**Instructions to follow:**
Reproduce every one of the following items word for word, omitting the pictures.

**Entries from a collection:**
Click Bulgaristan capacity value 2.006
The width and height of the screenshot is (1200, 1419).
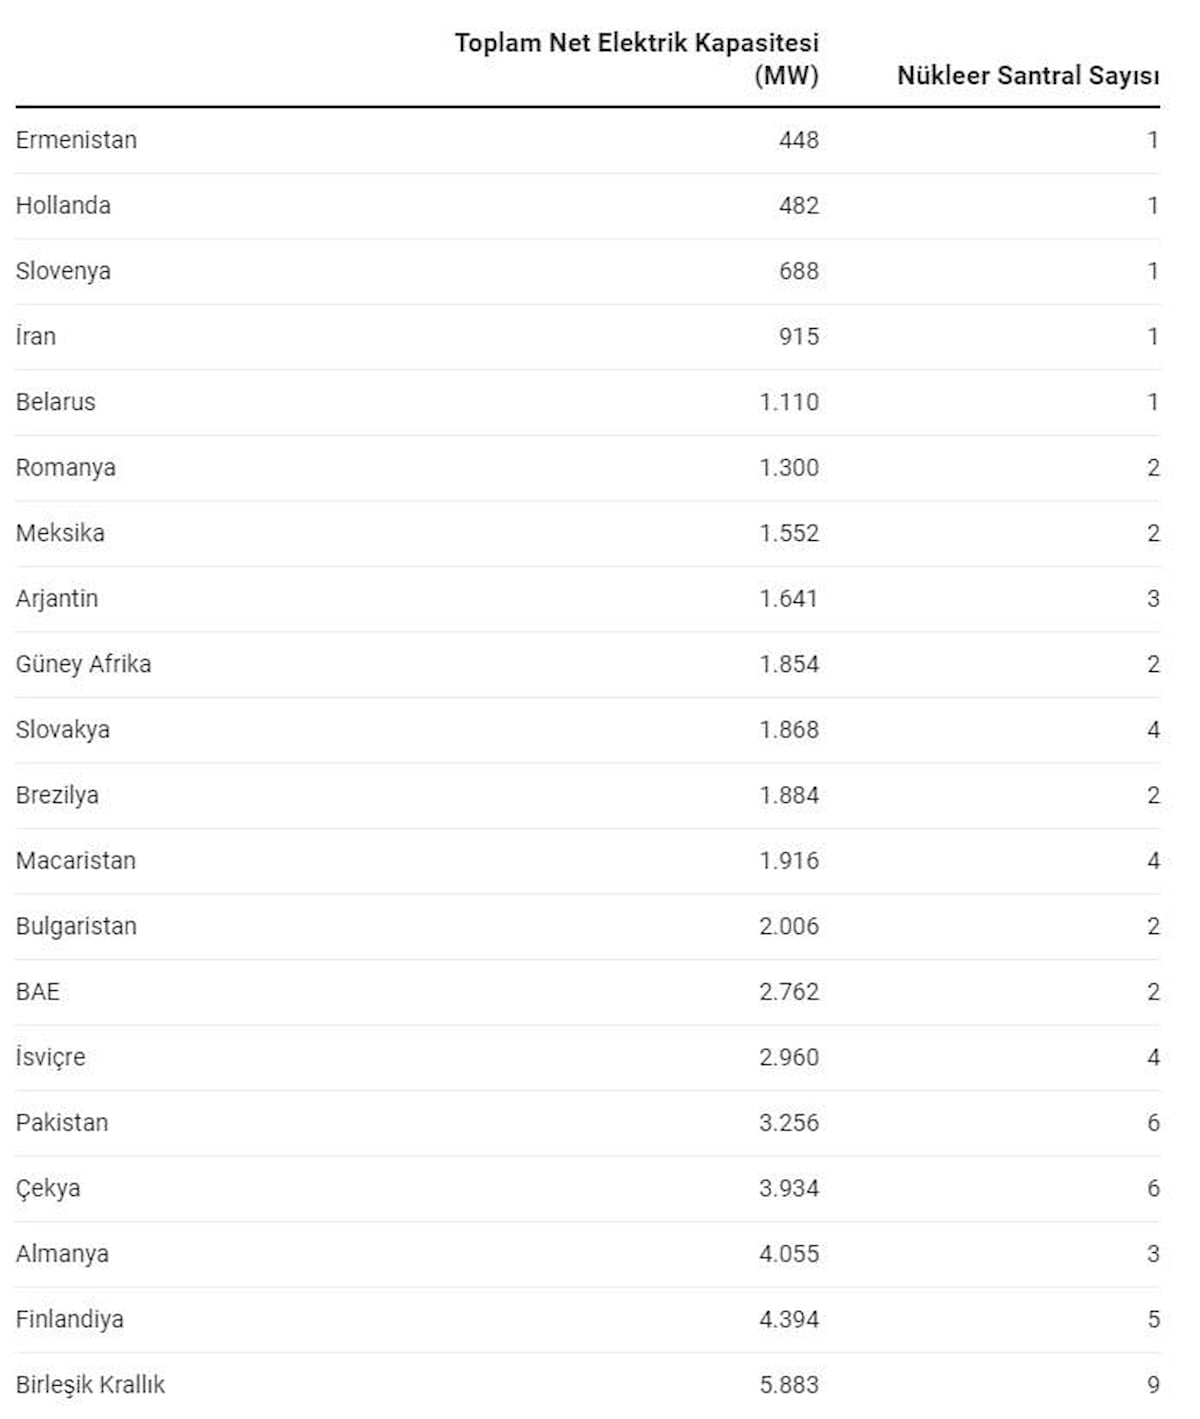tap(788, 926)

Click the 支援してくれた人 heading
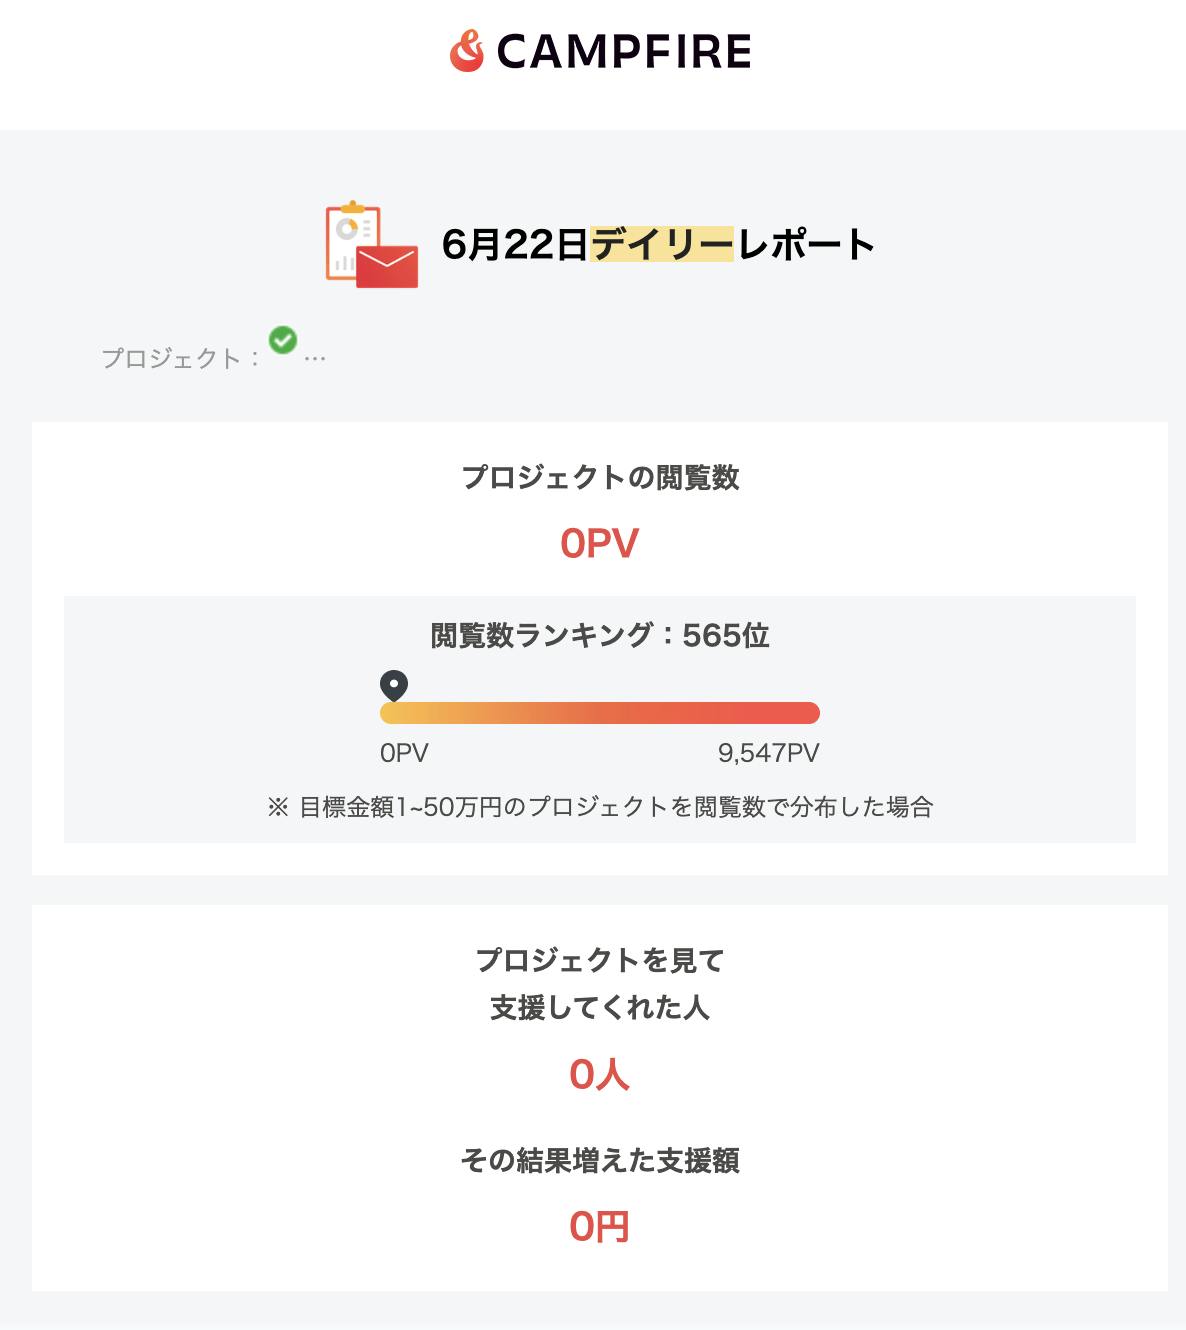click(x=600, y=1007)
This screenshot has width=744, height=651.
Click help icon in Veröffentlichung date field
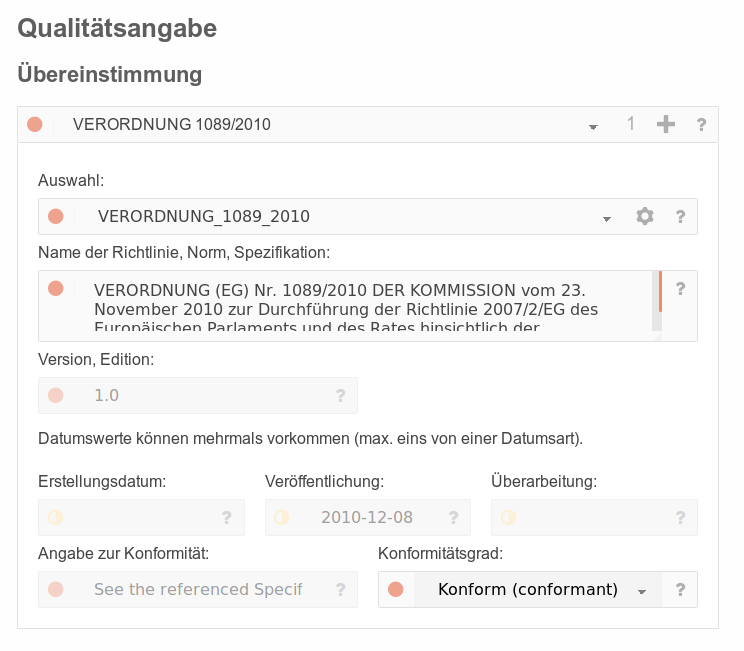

**Exercise output:**
Click Bulgaristan capacity value 2.006
The width and height of the screenshot is (1200, 1419).
tap(788, 926)

Click the 支援してくれた人 heading
click(x=600, y=1007)
This screenshot has width=744, height=651.
Click help icon in Veröffentlichung date field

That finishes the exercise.